REQUIRED WORK:
In the data, find each line where the word "cell" appears and list that line.

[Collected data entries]
------------------------------------

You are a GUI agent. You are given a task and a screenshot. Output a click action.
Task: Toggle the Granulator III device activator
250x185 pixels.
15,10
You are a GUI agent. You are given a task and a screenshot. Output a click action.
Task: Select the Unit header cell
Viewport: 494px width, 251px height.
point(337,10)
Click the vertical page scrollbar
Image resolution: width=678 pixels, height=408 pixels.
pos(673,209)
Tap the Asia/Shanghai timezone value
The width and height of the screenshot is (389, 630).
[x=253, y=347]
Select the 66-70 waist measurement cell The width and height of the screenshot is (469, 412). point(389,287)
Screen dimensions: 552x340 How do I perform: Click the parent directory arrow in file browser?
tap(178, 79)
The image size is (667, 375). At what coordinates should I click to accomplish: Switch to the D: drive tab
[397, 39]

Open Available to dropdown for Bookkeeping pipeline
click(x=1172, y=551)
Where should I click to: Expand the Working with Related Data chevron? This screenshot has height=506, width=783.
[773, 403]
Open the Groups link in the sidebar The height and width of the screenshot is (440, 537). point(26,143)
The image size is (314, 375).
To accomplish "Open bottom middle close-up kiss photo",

------------------------------------

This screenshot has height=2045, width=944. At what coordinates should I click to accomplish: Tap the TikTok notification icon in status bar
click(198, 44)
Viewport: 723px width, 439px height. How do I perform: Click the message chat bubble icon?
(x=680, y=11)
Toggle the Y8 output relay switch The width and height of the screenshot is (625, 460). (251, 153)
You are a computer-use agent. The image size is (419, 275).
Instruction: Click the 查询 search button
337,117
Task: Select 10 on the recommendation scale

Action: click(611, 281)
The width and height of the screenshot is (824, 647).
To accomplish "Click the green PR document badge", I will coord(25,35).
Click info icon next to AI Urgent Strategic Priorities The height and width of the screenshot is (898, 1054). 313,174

------------------------------------

TASK OUTPUT:
Task: Select the Unit header cell
Select the 66-70 waist measurement cell The width and height of the screenshot is (469, 412). point(389,287)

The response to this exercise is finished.